The Greater Texas Cultural Education Facilities Finance Corporation sold $120.7 million in bonds to finance a new laboratory for biomedical research.
The corporation issued $98.6 million in tax-exempt bonds and $22.1 million in taxable bonds. The tax-exempt bonds mature between 2037 and 2054, yielding between 3.98% and 4.67%. The taxable bonds mature in 2037 and yield 6.41%. The securities received a rating of Baa2 from Moody’s Investors Service.
The corporation will loan the bond proceeds to the nonprofit Texas Biomedical Research Institute.
Moody’s downgraded the institute from Baa1. The downgrade was “driven by the substantial increase in leverage introduced by its 2024 bond series,” Moody’s analysts wrote.

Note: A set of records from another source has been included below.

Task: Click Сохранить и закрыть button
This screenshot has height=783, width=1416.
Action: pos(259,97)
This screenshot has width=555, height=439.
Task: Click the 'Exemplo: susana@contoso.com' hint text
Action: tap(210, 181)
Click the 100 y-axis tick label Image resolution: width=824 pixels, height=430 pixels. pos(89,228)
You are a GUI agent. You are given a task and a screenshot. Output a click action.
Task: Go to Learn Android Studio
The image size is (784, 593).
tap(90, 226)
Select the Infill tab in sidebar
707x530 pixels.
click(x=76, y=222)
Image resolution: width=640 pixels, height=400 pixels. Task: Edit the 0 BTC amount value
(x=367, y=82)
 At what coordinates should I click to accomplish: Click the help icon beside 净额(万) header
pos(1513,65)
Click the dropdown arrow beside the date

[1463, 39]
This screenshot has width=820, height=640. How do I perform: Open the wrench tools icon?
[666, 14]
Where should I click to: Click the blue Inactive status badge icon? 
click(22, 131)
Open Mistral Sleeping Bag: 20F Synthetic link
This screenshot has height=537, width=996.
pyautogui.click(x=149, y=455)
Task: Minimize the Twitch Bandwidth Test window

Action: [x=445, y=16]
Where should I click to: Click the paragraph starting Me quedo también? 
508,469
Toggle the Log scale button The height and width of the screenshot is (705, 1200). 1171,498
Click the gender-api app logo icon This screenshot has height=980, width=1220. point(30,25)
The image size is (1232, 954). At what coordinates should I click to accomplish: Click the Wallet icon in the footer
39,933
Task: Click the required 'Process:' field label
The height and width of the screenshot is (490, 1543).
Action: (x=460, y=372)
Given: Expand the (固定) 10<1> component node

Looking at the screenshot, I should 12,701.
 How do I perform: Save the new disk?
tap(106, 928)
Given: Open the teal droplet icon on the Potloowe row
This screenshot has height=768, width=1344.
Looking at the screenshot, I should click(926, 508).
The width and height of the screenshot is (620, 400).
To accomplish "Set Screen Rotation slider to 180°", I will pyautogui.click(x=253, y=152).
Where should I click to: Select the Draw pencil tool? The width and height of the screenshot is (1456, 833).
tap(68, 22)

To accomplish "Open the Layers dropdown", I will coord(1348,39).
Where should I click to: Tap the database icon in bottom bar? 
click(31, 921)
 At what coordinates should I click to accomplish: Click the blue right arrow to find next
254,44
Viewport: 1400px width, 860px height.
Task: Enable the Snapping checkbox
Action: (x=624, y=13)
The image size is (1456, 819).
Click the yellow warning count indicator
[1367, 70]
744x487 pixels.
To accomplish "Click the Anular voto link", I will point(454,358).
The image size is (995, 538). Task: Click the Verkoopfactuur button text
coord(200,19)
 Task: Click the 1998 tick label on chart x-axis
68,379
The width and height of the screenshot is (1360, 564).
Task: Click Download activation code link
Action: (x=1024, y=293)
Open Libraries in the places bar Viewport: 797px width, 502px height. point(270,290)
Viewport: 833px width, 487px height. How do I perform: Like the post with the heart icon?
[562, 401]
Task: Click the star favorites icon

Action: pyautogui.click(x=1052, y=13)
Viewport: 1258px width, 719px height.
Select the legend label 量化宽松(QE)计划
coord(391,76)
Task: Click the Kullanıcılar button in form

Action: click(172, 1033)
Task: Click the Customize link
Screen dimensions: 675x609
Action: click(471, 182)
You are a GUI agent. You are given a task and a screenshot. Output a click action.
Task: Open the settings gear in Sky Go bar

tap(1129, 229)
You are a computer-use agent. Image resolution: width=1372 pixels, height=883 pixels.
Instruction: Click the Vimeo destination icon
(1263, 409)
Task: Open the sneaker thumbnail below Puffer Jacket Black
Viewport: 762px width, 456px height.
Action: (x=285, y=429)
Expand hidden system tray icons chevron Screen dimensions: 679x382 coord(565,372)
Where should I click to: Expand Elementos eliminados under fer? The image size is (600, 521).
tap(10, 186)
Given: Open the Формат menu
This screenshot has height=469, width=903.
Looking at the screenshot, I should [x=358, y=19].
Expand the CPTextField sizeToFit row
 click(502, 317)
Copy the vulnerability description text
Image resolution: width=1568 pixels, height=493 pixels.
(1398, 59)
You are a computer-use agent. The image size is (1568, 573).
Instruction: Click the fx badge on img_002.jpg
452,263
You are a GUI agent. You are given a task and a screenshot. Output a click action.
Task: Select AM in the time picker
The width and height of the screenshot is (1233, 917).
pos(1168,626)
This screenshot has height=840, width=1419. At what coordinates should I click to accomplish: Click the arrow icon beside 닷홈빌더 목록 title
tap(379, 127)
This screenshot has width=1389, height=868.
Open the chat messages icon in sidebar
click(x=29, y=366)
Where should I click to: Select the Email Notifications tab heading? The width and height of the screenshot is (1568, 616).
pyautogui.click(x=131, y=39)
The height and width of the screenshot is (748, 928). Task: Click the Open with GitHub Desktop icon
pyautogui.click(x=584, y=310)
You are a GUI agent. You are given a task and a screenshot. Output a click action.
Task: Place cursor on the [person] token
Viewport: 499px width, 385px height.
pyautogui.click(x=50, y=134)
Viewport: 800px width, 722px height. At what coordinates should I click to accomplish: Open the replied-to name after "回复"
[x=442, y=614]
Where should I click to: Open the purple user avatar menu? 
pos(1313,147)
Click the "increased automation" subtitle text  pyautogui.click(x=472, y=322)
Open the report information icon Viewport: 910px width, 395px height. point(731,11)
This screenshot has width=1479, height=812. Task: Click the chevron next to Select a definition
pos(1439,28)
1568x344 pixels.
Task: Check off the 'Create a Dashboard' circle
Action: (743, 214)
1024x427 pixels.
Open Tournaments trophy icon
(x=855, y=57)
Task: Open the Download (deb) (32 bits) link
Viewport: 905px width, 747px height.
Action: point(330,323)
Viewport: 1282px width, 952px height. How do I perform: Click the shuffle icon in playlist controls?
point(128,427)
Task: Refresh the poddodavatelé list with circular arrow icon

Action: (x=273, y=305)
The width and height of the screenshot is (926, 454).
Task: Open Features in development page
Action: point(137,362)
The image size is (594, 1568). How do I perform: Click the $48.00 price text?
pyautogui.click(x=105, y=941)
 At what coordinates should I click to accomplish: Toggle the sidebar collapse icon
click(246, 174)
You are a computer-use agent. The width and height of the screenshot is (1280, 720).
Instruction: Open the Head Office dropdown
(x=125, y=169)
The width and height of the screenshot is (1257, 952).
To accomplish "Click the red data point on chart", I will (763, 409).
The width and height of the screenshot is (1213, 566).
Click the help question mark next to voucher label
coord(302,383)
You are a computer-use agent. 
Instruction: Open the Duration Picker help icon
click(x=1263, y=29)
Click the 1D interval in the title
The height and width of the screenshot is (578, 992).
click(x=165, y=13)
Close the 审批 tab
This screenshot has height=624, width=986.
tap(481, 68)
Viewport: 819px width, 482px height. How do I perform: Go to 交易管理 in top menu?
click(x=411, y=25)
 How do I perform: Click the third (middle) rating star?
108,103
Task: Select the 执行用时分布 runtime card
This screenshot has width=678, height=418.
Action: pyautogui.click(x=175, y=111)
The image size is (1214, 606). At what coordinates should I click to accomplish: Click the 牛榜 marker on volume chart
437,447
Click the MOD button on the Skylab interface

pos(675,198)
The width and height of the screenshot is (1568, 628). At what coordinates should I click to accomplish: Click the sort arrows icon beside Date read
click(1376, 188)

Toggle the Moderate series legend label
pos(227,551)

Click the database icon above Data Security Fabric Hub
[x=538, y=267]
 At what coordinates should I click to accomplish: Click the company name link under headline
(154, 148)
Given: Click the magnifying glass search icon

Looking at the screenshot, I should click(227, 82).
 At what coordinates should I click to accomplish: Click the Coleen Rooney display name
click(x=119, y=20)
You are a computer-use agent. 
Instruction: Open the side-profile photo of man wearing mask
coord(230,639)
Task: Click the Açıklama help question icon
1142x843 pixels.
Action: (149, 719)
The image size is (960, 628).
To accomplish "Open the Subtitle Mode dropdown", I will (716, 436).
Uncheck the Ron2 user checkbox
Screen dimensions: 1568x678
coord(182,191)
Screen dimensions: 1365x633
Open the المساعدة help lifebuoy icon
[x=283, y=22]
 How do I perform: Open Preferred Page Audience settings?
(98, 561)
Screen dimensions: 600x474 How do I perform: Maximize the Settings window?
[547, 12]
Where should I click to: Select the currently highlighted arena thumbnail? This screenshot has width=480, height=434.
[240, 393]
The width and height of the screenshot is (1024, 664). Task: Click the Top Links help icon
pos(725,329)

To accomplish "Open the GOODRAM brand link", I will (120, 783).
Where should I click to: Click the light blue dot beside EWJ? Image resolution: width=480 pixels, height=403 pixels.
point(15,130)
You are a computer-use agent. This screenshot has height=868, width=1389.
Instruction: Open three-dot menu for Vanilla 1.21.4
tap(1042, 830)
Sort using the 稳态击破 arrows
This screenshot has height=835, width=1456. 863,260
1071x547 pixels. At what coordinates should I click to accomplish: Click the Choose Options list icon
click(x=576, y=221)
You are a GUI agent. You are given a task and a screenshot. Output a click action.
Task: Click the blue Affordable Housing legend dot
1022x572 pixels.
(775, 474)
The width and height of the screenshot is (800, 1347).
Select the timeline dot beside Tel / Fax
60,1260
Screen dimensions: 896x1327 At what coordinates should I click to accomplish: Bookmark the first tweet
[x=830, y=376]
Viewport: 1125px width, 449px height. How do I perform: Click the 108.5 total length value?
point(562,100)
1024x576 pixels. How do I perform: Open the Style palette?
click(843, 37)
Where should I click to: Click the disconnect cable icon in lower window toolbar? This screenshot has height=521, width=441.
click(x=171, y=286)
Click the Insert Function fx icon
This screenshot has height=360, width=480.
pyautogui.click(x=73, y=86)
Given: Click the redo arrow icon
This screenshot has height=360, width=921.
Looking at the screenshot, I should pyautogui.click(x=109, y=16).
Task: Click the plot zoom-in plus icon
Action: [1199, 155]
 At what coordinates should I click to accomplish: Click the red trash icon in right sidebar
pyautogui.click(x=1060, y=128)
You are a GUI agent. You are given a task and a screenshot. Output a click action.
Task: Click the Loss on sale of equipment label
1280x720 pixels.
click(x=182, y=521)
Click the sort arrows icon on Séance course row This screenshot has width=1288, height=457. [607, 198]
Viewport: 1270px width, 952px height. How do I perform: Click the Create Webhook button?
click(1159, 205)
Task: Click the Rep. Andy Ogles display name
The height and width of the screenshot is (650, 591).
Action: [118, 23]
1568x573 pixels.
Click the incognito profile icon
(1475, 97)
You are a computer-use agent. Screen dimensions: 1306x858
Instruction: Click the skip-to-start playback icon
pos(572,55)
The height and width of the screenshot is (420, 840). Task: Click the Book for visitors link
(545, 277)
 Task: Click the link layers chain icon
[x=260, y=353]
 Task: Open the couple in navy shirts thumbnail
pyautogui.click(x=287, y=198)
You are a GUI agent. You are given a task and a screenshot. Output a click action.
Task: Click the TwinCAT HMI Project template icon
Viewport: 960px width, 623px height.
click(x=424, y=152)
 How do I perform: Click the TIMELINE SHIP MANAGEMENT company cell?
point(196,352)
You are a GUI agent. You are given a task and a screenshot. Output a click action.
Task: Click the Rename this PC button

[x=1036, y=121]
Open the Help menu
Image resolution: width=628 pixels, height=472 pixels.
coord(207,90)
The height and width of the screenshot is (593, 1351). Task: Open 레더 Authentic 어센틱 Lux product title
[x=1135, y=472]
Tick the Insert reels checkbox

The institute will use the bond proceeds to build a new research laboratory that is expected to open in 2029.
Texas Biomed is one of seven National Primate Research Centers sponsored by the National Institutes of Health. It is the only such center that operates at Biosafety Level Four, the highest safety level, so it is responsible for studying the most dangerous microbes and their impact on primates—a common biological model for human diseases.
The bonds are special, limited obligations of the Greater Texas Cultural Education Facilities Finance Corporation and unsecured general obligations of Texas Biomed.
BofA Securities, Inc served as lead underwriter on the issuance, purchasing the bonds for $125 million. PFM Financial Advisors LLC acted as municipal advisor.